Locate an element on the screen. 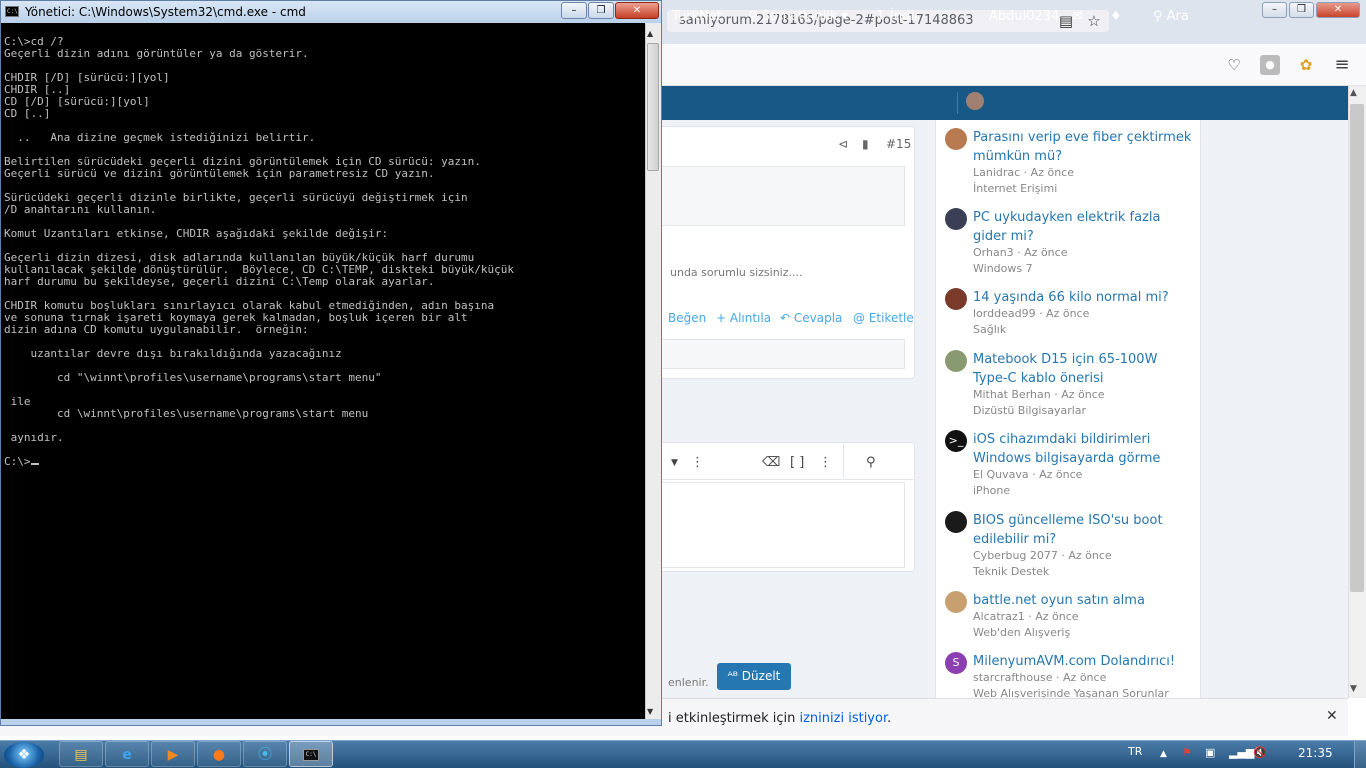 The width and height of the screenshot is (1366, 768). latest-post-forum: Web'den Alışveriş is located at coordinates (1022, 632).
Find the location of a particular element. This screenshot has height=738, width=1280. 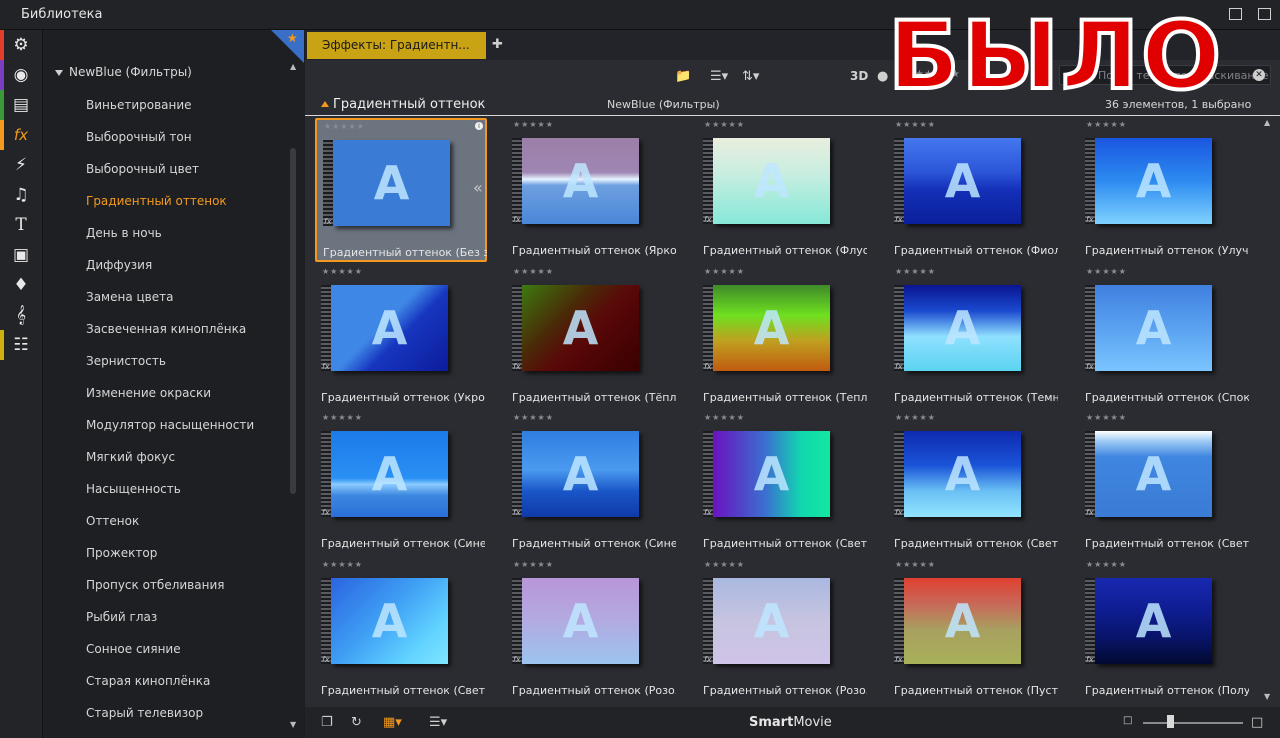

tag-icon: ● is located at coordinates (882, 76).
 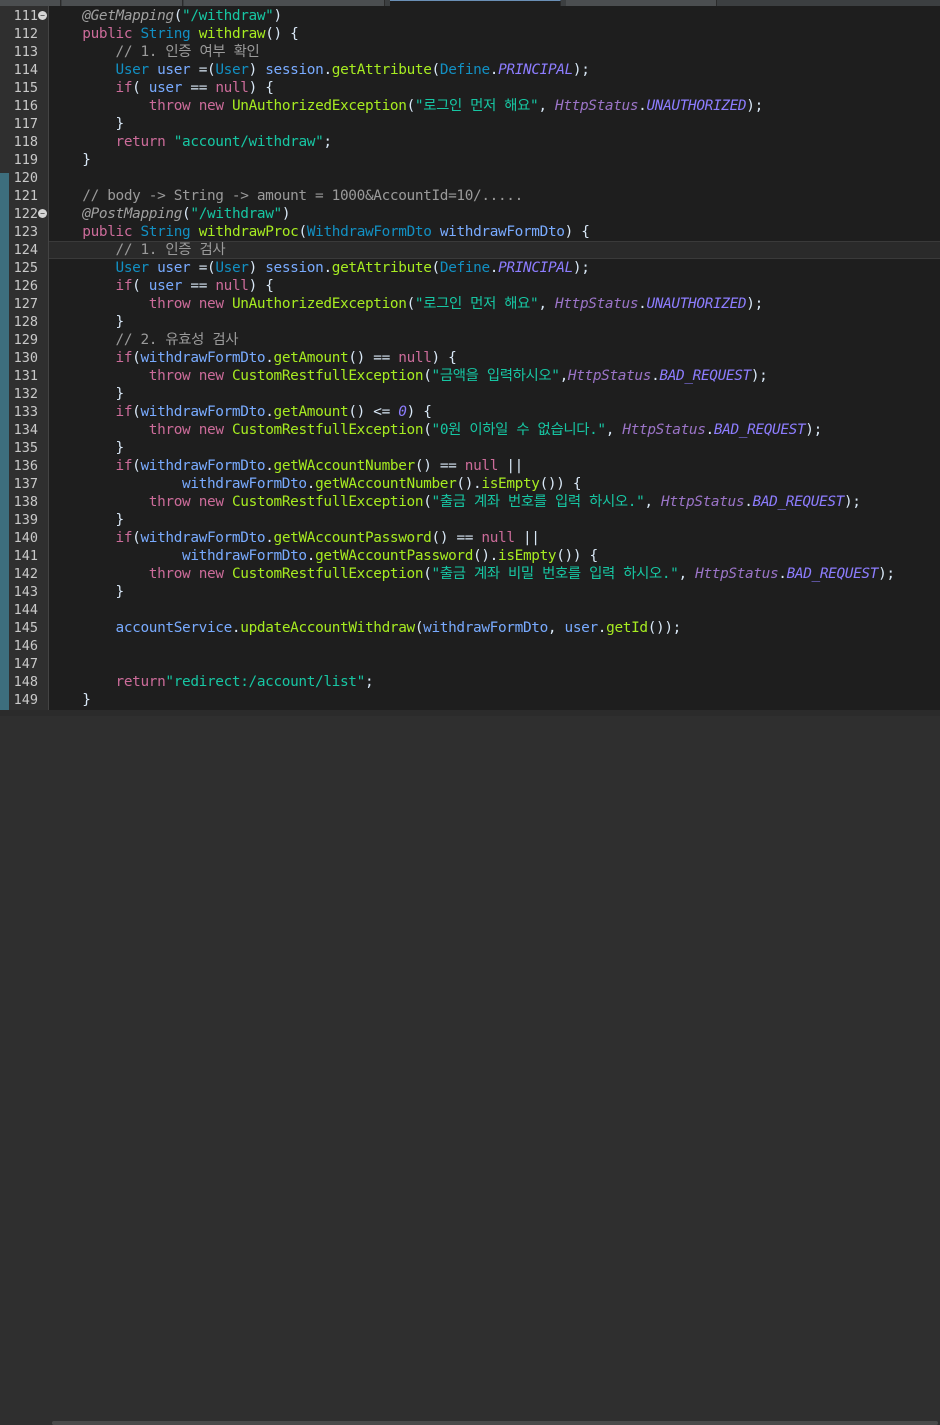 What do you see at coordinates (108, 232) in the screenshot?
I see `code-token: public` at bounding box center [108, 232].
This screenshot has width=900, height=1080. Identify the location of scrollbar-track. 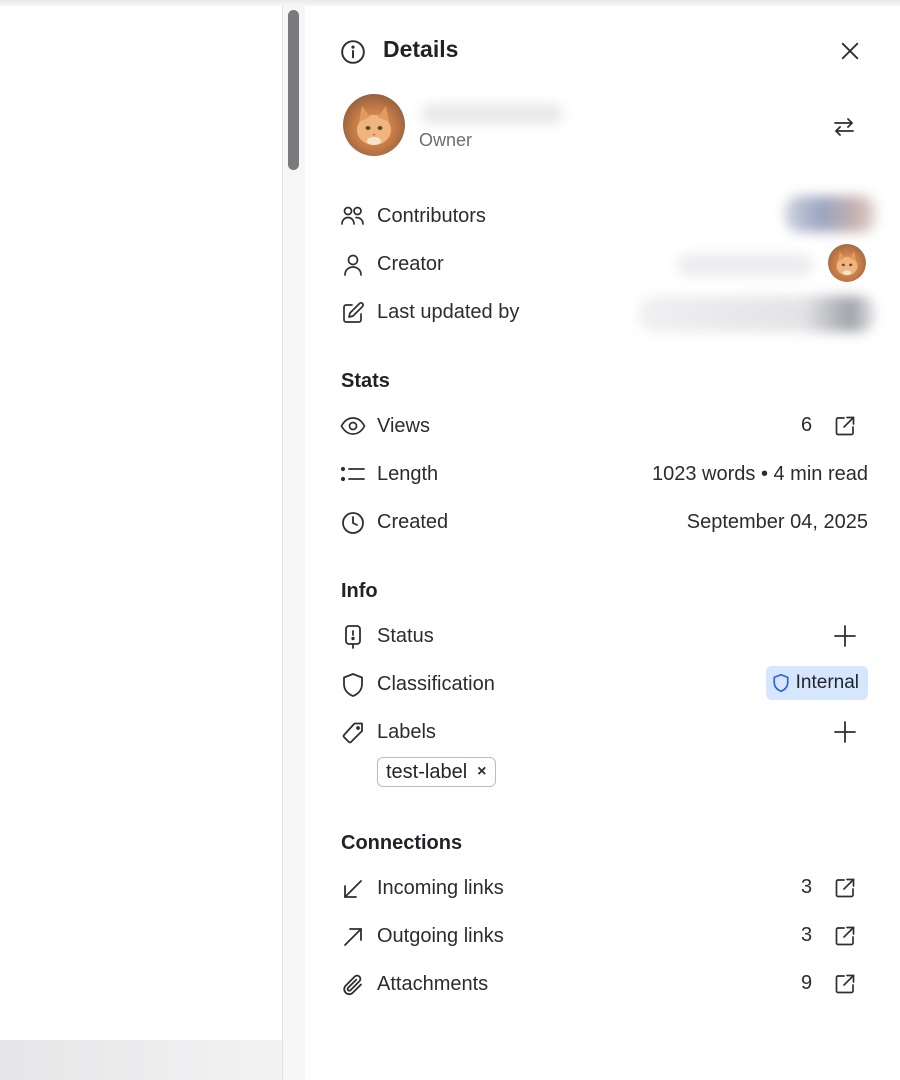
(294, 543).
────────
Reproduce the records word for word, starting at the line that contains "What do you" and ending at the end of the records, with both ends included. Leave the pictures out of your answer.

  What do you see at coordinates (108, 232) in the screenshot?
I see `code-token: public` at bounding box center [108, 232].
This screenshot has width=900, height=1080. Identify the location of scrollbar-track. 
(294, 543).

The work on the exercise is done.